Die Ereignisse, die hier zur Sprache kommen, fielen für mich in die Zeit nach zwei kritischen Bewährungsproben. Zuerst hatte für mich zum zweiten Mal der Ernst des Lebens begonnen, indem ich (schon wieder) in die Schule kam, diesmal aber, um dort mein Geld zu verdienen. Nach überstandener dreijähriger Probezeit an einem konservativen Gymnasium widmete ich mich in zwei Jahren Erziehungsurlaub der Versorgung unseres Sohnes und des Haushalts unserer Kleinfamilie. Danach bekam ich eine Stelle an meiner Wunschschule, der GSW. Da war alles anders als an den zwei Gymnasien, die ich vorher leider kennen lernen musste.

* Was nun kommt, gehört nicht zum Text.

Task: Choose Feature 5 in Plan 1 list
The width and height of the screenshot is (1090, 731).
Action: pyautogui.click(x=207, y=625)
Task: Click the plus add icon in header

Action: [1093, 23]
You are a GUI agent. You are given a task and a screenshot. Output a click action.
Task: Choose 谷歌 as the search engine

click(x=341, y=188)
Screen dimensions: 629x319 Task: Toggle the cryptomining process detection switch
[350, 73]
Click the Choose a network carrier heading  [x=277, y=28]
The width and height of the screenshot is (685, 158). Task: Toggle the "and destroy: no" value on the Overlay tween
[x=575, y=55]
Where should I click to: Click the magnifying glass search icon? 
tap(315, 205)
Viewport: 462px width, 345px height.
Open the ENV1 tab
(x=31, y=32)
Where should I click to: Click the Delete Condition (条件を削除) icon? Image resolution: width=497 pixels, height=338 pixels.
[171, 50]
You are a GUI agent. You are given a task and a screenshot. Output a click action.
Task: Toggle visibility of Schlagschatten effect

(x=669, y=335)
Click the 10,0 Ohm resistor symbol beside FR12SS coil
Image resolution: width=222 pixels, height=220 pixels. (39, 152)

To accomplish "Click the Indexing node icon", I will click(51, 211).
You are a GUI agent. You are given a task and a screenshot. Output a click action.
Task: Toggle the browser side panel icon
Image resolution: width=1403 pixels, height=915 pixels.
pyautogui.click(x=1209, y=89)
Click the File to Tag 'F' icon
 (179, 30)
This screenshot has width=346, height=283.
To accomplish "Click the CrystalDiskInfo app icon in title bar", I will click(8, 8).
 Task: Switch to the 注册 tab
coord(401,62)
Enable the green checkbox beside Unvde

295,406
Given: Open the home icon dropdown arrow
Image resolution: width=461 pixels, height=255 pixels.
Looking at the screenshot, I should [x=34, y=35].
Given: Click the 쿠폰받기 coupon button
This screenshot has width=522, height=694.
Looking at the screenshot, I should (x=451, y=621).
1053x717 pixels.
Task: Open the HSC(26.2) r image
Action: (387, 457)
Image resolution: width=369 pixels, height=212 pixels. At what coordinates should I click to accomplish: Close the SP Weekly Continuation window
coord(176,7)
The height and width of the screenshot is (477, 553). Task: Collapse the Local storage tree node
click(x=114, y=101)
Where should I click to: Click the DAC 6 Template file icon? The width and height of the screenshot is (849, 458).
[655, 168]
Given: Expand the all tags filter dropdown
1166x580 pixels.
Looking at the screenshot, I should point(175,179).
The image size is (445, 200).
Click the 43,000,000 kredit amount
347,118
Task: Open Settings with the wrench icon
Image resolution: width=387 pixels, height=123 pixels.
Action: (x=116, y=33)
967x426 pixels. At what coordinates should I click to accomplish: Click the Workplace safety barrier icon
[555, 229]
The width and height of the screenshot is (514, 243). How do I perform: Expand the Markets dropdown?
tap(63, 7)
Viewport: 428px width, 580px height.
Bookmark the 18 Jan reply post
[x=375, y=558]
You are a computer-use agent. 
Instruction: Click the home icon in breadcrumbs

Die Schule gab es erst wenige Jahre. So waren viele KollegInnen von Anfang an dabei gewesen. Diese „Alten“ steckten manchmal die Köpfe zusammen und lachten heimlich. Wir Neulinge hatten keine Ahnung, was das sollte. Es kann durchaus ein Jahr gedauert haben, bis mir etwas auffiel. Neben unserer Kaffeemaschine im LS 1 (Lehrerstation 1) befand sich an der Wand eine KollegInnenliste. Pro Kaffee sollte da jede(r) einen Strich hinter seinem Namen machen. Von Zeit zu Zeit nahm Kollegin Christiane die Liste von der Wand und machte die Abrechnung. Als das zum zweiten oder dritten Mal passierte, fiel mir auf der Liste ein unbekannter Name auf: Arnold Hau. Er war mit Kugelschreiber unten am Rand hinzugefügt. Ich fragte Christiane danach, aber sie sagte, sie sei nicht von Anfang an dabei gewesen. Ich solle Hermann fragen. Hermann zeigte sich überrascht, dass mir der Name Arnold Hau nicht geläufig war. „Kennst Du diesen weisen, hochgebildeten, vielseitigen Künstler denn nicht?“ Ich sagte, nie von ihm gehört. Darauf beschwichtigte er mich: Vielen gehe es so wie mir, weil Arnold Hau nie viel Aufhebens von seiner Kunst gemacht habe. Die gebildete Öffentlichkeit habe ihn darum links liegen lassen. „Wir,“ und damit meinte er die Fachgruppe Deutsch, „haben es uns zur Aufgabe gemacht, seinen Namen und seine Werke für die junge Generation lebendig zu erhalten.“ „Wie das?“ wollte ich wissen. Nun, sie hätten in den letzten Jahren ein Oberstufenprojekt zu Arnold Hau begonnen. Als Krönung solle daraus eine Abi-Klausur entstehen und mü. Abi-Prüfungen. Ich fragte Hermann, ob er Arnold Hau denn persönlich kennengelernt habe. Da hob er resignierend die Arme und meinte, es sei sehr schwer, zu Arnold Hau Kontakt zu bekommen. Er sei ein extrem scheuer Mensch. Aber schlimmer noch, er sei seit geraumer Zeit verschwunden, und niemand wisse, wohin. „Und wieso steht sein Name auf unserer Kaffeeliste?“ „Wir hoffen halt, dass er uns einmal besucht auf eine Tasse Kaffee. Er hat unter uns schließlich viele Verehrer.“

Wenn Christiane künftig ihre Kaffee-Abrechnung machte, schaute ich ihr über die Schulter. Hinter dem Namen Arnold Hau waren immer einige Striche. Ich sagte ihr, die könne sie bei mir dazuschreiben. Vorsichtshalber fragte sie aber jedes Mal nach. - Wer weiß?